Sleep quality support
Trials in adults with stress-related sleep disruption show improvements in subjective sleep quality over weeks of supplementation. Effects secondary to stress reduction rather than direct sleep-promoting mechanism.
Gut-brain axis mechanism
B. longum 1714 modulates vagal signaling and gut-brain communication pathways. Mechanism distinct from generic probiotic effects — strain-specific compounds and metabolites mediate the mood and stress effects.
Single-strain evidence vs combination products
Most 'mood probiotic' products use multi-strain blends without strain-specific evidence. B. longum 1714 has dedicated single-strain trials, providing clarity about what's actually being supported by the evidence.
Mechanism of action
Gut-brain axis modulation (psychobiotic)
Vagal afferent signaling, short-chain fatty acid production, neurotransmitter precursor modulation, and immune-mediated effects all contribute to the proposed psychobiotic mechanism. Strain-specific effects are likely mediated through a combination of these pathways rather than any single mechanism.

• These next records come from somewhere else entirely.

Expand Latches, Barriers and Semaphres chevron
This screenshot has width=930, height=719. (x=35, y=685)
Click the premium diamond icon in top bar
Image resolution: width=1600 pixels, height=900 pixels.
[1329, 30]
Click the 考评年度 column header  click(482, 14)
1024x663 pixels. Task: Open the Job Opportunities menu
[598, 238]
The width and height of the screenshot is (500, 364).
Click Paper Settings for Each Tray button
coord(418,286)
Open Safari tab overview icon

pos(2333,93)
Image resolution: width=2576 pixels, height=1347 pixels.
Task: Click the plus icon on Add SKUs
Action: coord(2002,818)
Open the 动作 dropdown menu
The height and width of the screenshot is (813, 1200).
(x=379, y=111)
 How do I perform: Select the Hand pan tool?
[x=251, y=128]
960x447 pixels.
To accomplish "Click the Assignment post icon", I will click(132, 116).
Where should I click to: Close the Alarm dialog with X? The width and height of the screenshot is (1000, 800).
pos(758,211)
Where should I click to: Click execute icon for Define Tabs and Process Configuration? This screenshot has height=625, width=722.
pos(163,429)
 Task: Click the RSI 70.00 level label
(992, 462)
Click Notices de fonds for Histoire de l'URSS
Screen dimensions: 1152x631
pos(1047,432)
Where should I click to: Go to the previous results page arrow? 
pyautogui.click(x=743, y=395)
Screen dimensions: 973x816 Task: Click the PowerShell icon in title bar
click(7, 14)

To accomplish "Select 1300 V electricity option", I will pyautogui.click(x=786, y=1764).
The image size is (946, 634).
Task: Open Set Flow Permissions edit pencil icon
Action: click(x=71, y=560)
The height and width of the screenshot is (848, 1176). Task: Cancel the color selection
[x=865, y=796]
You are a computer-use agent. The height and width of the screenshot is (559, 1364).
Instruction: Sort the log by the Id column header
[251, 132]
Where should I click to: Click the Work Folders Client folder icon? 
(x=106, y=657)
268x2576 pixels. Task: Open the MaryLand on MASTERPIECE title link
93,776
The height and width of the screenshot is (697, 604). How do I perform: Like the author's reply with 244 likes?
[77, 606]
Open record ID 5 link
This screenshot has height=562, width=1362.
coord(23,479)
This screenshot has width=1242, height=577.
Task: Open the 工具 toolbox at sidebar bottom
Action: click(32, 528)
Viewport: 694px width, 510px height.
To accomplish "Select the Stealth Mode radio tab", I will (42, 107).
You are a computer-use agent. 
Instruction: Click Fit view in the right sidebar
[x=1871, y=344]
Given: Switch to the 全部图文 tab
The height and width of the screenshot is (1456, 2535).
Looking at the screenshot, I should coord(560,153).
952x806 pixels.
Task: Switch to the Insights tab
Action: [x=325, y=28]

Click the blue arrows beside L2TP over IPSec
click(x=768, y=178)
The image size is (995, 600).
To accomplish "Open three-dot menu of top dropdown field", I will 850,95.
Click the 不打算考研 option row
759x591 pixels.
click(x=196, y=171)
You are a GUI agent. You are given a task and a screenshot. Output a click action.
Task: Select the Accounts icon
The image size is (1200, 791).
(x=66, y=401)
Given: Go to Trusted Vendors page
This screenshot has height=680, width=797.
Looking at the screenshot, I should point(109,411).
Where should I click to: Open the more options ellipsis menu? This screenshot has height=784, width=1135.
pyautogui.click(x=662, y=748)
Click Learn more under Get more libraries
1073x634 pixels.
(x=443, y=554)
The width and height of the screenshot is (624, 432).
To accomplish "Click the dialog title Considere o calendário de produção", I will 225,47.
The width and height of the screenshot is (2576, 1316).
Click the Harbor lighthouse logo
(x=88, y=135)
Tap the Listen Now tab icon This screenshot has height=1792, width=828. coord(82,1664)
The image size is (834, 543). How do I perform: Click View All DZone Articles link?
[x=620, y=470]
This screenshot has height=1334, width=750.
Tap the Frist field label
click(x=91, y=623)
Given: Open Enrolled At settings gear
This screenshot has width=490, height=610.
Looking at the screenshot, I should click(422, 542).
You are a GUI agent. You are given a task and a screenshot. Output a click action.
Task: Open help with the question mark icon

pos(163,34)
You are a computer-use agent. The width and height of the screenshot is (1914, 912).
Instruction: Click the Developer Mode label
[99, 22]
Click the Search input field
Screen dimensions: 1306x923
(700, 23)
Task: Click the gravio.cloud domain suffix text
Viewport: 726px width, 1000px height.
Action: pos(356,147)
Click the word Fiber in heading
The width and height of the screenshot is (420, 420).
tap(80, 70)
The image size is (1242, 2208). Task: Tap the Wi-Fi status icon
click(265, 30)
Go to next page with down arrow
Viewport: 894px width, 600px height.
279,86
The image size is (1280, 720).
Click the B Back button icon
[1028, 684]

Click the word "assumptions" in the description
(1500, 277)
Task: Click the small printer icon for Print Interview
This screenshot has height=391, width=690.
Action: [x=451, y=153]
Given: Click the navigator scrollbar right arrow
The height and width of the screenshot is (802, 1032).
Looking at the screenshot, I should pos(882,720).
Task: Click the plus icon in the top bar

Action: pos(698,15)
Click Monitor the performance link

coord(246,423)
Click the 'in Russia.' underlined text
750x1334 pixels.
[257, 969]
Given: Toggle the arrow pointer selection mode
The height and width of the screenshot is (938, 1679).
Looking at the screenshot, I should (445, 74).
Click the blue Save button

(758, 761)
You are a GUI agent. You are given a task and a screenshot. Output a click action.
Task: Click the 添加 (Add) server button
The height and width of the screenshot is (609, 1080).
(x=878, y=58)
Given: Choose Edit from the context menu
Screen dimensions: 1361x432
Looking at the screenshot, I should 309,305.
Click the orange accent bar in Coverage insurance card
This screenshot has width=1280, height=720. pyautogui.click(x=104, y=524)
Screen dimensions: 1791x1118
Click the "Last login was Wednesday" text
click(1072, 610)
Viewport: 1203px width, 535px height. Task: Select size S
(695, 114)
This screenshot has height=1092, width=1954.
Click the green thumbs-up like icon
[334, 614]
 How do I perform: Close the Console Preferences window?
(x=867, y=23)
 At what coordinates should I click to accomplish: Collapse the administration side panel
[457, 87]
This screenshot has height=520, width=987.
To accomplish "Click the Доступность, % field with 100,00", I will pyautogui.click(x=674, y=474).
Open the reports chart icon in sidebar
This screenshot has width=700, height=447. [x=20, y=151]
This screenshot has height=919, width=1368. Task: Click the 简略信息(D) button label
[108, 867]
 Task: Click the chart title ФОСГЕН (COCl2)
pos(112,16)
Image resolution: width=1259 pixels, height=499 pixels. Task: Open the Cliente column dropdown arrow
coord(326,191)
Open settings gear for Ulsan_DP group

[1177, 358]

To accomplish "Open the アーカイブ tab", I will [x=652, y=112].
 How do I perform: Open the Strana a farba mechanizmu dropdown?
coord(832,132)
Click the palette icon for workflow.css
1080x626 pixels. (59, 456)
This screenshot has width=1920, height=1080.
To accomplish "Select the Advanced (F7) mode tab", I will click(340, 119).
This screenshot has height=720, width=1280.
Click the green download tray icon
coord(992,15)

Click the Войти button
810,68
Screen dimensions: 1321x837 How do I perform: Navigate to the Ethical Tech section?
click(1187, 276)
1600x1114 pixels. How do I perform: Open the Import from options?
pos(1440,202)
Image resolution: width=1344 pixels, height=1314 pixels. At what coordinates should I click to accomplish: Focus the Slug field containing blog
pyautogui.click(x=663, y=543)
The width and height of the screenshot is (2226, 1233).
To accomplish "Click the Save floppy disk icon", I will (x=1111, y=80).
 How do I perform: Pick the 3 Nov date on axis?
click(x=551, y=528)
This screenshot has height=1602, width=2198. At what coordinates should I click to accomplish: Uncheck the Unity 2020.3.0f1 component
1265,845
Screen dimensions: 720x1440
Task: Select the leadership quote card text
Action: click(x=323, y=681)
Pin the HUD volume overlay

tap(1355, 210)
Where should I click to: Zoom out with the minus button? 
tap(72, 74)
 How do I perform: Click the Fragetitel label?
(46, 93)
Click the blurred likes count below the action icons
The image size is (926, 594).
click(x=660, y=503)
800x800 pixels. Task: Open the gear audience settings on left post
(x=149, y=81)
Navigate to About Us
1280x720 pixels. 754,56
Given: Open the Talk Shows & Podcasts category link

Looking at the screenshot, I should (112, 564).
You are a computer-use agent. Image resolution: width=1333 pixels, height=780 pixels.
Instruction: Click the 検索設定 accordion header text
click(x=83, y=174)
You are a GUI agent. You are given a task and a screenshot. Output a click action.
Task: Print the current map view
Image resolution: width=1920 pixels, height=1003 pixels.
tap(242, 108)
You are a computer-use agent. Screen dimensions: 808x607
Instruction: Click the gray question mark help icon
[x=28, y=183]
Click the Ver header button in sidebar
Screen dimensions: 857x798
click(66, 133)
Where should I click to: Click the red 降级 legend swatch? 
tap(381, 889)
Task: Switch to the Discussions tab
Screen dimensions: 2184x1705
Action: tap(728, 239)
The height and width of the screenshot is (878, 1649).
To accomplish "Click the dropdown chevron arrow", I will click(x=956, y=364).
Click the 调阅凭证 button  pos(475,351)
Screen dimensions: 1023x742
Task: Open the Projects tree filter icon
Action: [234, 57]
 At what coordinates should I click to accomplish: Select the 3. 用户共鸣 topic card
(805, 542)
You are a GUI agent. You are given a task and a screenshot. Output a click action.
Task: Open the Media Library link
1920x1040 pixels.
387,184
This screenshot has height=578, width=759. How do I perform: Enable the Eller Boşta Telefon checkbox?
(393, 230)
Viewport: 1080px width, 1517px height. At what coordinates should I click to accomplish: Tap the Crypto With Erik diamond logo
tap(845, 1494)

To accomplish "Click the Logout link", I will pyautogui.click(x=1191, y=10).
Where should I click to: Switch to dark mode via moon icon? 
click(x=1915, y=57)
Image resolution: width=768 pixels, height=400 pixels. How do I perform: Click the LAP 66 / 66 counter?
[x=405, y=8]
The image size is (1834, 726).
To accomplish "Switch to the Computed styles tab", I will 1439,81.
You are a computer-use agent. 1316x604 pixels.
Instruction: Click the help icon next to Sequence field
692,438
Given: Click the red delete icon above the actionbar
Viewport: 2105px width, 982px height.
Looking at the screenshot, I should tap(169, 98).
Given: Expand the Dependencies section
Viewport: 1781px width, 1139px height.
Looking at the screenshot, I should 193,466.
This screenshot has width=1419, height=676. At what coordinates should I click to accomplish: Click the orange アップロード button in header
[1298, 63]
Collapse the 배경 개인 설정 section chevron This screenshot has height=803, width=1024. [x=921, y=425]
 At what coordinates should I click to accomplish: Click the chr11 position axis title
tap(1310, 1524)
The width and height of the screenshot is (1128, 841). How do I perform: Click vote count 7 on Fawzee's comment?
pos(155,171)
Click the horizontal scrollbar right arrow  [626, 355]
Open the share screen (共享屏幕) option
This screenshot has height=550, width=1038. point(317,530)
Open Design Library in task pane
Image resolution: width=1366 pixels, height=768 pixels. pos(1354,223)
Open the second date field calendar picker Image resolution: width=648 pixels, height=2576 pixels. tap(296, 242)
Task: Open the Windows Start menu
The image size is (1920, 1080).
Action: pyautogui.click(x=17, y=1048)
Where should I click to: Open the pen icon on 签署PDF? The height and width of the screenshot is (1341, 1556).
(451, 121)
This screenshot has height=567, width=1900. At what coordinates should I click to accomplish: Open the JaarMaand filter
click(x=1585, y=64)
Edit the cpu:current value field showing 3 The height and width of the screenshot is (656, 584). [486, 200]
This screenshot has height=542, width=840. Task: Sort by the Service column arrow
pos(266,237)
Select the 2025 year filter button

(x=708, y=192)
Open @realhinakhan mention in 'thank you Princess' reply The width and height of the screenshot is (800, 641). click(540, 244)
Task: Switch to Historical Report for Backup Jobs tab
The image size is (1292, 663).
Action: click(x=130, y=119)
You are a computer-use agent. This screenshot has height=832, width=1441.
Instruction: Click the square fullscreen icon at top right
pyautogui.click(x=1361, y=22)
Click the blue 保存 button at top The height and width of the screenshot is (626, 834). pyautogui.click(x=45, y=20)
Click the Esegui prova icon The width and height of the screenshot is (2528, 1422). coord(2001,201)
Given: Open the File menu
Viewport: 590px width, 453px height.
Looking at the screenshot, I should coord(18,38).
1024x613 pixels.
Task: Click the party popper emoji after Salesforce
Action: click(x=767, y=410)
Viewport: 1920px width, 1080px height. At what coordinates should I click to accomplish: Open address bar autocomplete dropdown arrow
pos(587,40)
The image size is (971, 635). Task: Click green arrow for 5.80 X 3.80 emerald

HPA axis cortisol attenuation
Allen 2016 demonstrated attenuated cortisol response to acute stress (cold pressor test). Quantitative endocrine evidence beyond self-report scales.
Hippocampal function modulation
Hippocampus-dependent visuospatial memory improvements suggest hippocampal function modulation. The hippocampus is central to HPA axis regulation and to stress-related cognitive effects.
Cortical theta and frontal midline EEG modulation
PMC6615936 MEG data showed increased theta band power in frontal and cingulate cortex; Allen 2016 reported enhanced frontal midline EEG mobility. Convergent neurophysiological evidence across two methodologies.
Stress response regulation
Combined endocrine (cortisol) and subjective (anxiety, daily reported stress) evidence indicates broad stress-response regulation. Effect distinguishes from sedative-style mechanisms.
Strain specificity (1714 distinct from other B. longum)
B. longum 1714 has clinical evidence distinct from other B. longum strains (NCC3001, BL999, etc.). Probiotic effects are strain-specific, not species-specific — generic 'B. longum' supplements should not be assumed equivalent.
Clinical trials
Allen AP et al. 2016 (PMC5314114, Transl Psychiatry, doi:10.1038/tp.2016.191). University College Cork APC Microbiome Institute. Within-participants design in 22 healthy male volunteers, 1×10⁹ CFU/day for 4 weeks. Attenuated cortisol output and subjective anxiety to socially evaluated cold pressor test; reduced daily reported stress; subtle hippocampus-dependent visuospatial memory improvements; enhanced frontal midline EEG mobility. Multi-domain endpoint design rare among probiotics.
Wang H, Braun C, Murphy EF, Enck P (Am J Gastroenterol). Randomized double-blind placebo-controlled trial in 40 healthy volunteers using magnetoencephalography during the Cyberball social stress paradigm. Increased theta band power in frontal and cingulate cortex (P<0.05) — direct brain activity modulation evidence.
NCT04925440 — 8-week quadruple-masked RCT in adults with low mood, 5×10⁹ CFU/day, Beck's Depression Inventory-II primary outcome. Recently completed; outcome data publication awaited. PrecisionBiotics-sponsored. Emerging mood/depression evidence beyond healthy-volunteer studies.